• _What is expected_: Here the whole listing must be retyped exactly, with no line omitted.

• _Raw data_:
<<<<

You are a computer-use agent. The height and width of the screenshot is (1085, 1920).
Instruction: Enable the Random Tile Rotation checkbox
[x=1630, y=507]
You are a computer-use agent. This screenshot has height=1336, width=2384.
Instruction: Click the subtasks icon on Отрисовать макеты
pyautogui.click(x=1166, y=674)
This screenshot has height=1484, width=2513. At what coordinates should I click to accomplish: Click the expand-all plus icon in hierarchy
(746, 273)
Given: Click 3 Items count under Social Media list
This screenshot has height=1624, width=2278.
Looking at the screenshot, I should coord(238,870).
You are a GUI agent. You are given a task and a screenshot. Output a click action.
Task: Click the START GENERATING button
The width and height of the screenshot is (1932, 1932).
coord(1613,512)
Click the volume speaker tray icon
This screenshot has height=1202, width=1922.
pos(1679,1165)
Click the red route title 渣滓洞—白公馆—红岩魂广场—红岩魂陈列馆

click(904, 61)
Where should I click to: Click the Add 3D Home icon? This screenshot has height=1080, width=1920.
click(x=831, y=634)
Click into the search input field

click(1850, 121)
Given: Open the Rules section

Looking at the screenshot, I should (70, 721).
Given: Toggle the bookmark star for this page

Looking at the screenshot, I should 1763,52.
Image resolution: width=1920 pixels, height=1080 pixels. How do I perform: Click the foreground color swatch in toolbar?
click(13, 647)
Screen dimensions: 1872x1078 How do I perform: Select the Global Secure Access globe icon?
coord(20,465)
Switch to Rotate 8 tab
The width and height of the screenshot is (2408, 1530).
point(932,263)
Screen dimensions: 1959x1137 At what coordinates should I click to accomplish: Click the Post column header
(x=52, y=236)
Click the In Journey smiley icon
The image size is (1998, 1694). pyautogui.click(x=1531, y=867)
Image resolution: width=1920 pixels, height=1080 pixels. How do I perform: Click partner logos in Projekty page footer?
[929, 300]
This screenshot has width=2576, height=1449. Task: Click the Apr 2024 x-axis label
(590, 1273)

>>>>

• _Result of this exercise_:
You are a computer-use agent. The height and width of the screenshot is (1085, 1920).
Instruction: Enable the Random Tile Rotation checkbox
[x=1630, y=507]
You are a computer-use agent. This screenshot has height=1336, width=2384.
Instruction: Click the subtasks icon on Отрисовать макеты
pyautogui.click(x=1166, y=674)
This screenshot has height=1484, width=2513. At what coordinates should I click to accomplish: Click the expand-all plus icon in hierarchy
(746, 273)
Given: Click 3 Items count under Social Media list
This screenshot has height=1624, width=2278.
Looking at the screenshot, I should coord(238,870).
You are a GUI agent. You are given a task and a screenshot. Output a click action.
Task: Click the START GENERATING button
The width and height of the screenshot is (1932, 1932).
coord(1613,512)
Click the volume speaker tray icon
This screenshot has height=1202, width=1922.
pos(1679,1165)
Click the red route title 渣滓洞—白公馆—红岩魂广场—红岩魂陈列馆

click(904, 61)
Where should I click to: Click the Add 3D Home icon? This screenshot has height=1080, width=1920.
click(x=831, y=634)
Click into the search input field

click(1850, 121)
Given: Open the Rules section

Looking at the screenshot, I should (70, 721).
Given: Toggle the bookmark star for this page

Looking at the screenshot, I should 1763,52.
Image resolution: width=1920 pixels, height=1080 pixels. How do I perform: Click the foreground color swatch in toolbar?
click(13, 647)
Screen dimensions: 1872x1078 How do I perform: Select the Global Secure Access globe icon?
coord(20,465)
Switch to Rotate 8 tab
The width and height of the screenshot is (2408, 1530).
point(932,263)
Screen dimensions: 1959x1137 At what coordinates should I click to accomplish: Click the Post column header
(x=52, y=236)
Click the In Journey smiley icon
The image size is (1998, 1694). pyautogui.click(x=1531, y=867)
Image resolution: width=1920 pixels, height=1080 pixels. How do I perform: Click partner logos in Projekty page footer?
[929, 300]
This screenshot has width=2576, height=1449. Task: Click the Apr 2024 x-axis label
(590, 1273)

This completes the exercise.